The models to come must center on how to live within the thresholds of Earth’s natural systems. This means creating the tools to understand ecosystem level interactions as well as molecular level interactions. Much of this work has begun but an overarching vision has yet to tie it all together. We must make sense of the world anew, in a way that doesn’t ignore what we find too complex or too inconvenient. And to do so we must leverage technologies ranging from cameras counting fish in the water to computer simulations of bacteria. Industrial agriculture must yield to precision and regenerative agriculture. The future involves applying research from soil microbiology and mycology instead of applying more nitrogen onto our infertile lands. We have to remember what was once known before: Everything is connected to everything else.

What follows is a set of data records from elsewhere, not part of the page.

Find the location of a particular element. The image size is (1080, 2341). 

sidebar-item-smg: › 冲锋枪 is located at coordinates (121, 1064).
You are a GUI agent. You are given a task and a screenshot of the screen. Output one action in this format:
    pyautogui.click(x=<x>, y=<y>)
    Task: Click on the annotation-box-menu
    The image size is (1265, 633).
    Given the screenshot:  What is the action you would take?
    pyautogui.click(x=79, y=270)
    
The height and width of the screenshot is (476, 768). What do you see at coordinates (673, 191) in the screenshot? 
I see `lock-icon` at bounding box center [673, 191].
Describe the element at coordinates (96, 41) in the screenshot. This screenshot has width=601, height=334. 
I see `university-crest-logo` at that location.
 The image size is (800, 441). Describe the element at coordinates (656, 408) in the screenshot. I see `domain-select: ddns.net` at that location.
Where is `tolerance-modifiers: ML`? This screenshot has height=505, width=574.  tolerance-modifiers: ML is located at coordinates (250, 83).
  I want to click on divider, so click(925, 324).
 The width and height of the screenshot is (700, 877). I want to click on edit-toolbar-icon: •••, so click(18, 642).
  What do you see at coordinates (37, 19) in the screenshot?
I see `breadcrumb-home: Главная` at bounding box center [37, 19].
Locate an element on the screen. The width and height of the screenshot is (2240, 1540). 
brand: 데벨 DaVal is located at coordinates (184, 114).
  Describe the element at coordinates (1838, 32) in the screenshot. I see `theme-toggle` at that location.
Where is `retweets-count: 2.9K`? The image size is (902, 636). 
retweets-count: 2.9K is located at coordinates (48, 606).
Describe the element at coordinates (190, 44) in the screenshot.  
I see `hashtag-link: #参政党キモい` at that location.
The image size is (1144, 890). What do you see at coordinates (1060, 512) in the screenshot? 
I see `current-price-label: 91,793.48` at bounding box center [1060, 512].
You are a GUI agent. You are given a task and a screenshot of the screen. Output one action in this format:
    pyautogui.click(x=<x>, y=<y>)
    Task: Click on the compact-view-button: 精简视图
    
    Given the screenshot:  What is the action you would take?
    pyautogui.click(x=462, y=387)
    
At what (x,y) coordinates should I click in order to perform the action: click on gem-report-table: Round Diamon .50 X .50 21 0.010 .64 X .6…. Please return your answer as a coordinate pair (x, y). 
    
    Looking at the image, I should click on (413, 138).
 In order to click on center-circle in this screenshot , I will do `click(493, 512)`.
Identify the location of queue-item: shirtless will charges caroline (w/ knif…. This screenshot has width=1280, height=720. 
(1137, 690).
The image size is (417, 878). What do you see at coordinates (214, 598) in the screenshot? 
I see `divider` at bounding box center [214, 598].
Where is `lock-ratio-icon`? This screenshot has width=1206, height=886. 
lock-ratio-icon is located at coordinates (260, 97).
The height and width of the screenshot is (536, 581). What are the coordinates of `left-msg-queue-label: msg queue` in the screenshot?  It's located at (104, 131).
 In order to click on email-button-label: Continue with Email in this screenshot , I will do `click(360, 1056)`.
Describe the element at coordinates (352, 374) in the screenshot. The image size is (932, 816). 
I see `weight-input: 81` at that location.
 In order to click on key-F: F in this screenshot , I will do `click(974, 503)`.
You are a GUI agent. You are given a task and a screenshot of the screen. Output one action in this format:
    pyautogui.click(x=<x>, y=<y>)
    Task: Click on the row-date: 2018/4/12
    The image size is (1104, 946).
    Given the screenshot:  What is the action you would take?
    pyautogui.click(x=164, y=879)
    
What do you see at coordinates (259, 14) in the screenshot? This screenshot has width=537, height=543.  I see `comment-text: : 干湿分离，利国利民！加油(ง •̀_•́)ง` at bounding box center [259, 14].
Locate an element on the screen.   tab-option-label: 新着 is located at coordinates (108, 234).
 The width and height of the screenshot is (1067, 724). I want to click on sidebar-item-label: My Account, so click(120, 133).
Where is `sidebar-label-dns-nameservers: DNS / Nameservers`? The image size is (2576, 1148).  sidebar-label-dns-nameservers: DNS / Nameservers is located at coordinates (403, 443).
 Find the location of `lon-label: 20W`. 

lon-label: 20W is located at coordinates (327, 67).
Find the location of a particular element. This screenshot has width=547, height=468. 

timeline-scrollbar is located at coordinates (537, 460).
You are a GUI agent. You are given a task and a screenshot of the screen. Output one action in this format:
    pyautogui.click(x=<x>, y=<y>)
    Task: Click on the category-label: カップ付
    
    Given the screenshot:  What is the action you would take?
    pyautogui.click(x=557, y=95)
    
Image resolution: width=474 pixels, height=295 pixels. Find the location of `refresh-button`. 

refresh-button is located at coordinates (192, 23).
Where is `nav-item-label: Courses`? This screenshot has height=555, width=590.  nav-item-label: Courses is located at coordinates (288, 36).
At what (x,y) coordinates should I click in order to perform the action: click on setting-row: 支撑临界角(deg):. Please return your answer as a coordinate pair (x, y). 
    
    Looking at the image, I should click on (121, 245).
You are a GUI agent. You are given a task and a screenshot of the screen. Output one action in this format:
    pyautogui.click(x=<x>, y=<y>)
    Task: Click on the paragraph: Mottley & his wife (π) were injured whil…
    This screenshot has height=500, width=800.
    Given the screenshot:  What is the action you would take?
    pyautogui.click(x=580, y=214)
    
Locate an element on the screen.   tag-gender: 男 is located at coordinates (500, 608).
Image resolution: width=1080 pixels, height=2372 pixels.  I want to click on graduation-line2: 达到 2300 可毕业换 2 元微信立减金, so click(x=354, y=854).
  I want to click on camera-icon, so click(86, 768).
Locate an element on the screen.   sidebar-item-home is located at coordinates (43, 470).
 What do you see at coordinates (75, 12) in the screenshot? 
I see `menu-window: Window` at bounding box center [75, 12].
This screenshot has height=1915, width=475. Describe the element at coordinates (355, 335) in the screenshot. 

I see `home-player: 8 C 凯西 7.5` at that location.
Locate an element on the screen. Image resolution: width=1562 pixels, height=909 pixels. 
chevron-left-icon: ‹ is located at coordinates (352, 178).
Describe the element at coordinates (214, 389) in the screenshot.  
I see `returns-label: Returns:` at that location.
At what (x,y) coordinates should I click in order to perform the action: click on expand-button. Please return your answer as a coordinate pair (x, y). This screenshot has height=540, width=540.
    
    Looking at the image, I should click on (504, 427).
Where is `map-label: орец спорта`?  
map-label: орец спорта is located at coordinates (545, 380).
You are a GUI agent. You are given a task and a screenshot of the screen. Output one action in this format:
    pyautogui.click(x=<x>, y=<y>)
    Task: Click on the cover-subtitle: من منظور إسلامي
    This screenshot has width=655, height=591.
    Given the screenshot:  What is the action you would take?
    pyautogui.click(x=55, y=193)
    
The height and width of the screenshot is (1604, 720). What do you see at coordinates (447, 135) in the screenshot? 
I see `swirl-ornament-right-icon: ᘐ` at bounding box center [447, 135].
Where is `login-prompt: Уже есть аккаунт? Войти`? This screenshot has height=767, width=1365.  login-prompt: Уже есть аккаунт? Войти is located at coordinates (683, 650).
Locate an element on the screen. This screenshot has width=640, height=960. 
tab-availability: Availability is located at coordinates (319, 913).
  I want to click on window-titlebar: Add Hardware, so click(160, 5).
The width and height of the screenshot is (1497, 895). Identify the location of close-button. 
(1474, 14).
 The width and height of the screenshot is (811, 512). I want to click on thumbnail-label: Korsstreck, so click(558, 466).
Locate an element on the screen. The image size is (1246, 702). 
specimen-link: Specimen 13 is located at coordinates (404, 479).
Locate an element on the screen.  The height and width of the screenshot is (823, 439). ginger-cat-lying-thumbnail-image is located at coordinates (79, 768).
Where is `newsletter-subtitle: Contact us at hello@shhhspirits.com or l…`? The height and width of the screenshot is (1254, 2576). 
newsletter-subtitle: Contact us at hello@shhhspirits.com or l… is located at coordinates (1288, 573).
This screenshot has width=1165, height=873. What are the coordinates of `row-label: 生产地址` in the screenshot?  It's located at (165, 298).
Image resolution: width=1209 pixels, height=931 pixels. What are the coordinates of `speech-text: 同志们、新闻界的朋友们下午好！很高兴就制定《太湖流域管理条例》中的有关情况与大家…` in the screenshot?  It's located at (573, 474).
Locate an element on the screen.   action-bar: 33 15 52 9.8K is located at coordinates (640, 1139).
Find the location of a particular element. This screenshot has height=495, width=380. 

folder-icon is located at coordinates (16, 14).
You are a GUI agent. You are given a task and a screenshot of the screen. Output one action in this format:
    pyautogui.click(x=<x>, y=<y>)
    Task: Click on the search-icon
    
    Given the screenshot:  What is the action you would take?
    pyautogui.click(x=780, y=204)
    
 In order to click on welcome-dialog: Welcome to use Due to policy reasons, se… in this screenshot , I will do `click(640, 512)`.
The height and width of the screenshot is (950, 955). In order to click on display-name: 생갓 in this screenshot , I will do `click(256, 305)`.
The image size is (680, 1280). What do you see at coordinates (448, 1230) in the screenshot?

It’s all one system and we should see ourselves as the orchestrators not the dominators. In practice this is revenue forecasts accounting for river run-off or demand planning accounting for desertification. That’s what it means to make models without footnotes. And while humans may not be able to comprehend such levels of complexity, machine learning algorithms may be well suited to do just that. Given there’s no going back, the only remaining path is to go deeper down the rabbit hole. To construct models that reflect reality so closely that we return to observing the world for what it is, not as a loose interpretation locked in a spreadsheet.
There’s a popular piece of business advice that to get started in a new industry one only needs to know enough to be a "little dangerous". In reality knowing enough to be a little dangerous is extremely dangerous. We’ve seen this play out over the last 200 years with our planet as the test subject. Not knowing anything or knowing everything forces us to respect the entirety of the planet. The middle ground of incomplete information is the worst possible scenario and one that we've been stuck in for far too long. When we look back we should be outraged that we ever had footnotes listing out all that we let ourselves ignore.